Katniss Everdeen is on the cover of SFX in a brand new promotional image from The Hunger Games: Mockingjay Part 2. We’ve already teased some of Francis Lawrence’s comments on this final installment but now thanks to the-bleedinglove12 on Tumblr we now have scans of the article.
Francis Lawrence informs us on the immediacy of this last film and how there isn’t a seamless transition of Part 1 to Part 2 but rather “we jump right in” to the novel’s second half:
“This one is much more Katniss-centric and it’s much more faithful to the book. We really made the book.”

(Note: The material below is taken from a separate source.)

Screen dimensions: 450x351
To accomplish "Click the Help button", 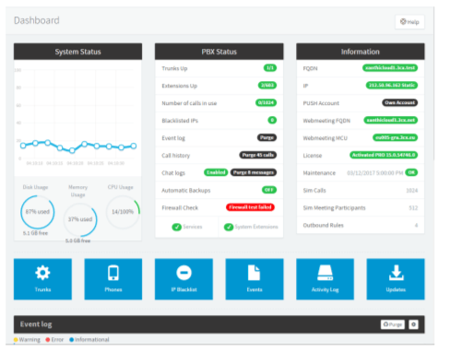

Part 2 will be steeped in action yet remain all about the consequences of violence and the effects of war. Both Lawrence and Nina Jacobson keep to the same mantra from the beginning – to stick as closely to Suzanne Collins’ traumatic and bleak world as possible, as Jacobson reiterates:
“We’ve been faithful from the beginning and we’re never going to stop being faithful. It is the power of the series that Suzanne doesn’t pull her punches at the end. You may not get everything you wanted. As a reader you’re taken on a very emotional journey yet it feels deeply satisfying and complete as a story because of the choices she’s made. We were never going to pussy foot around the subject matter, just as we haven’t from the beginning. That was always the point of doing them – to follow her lead.”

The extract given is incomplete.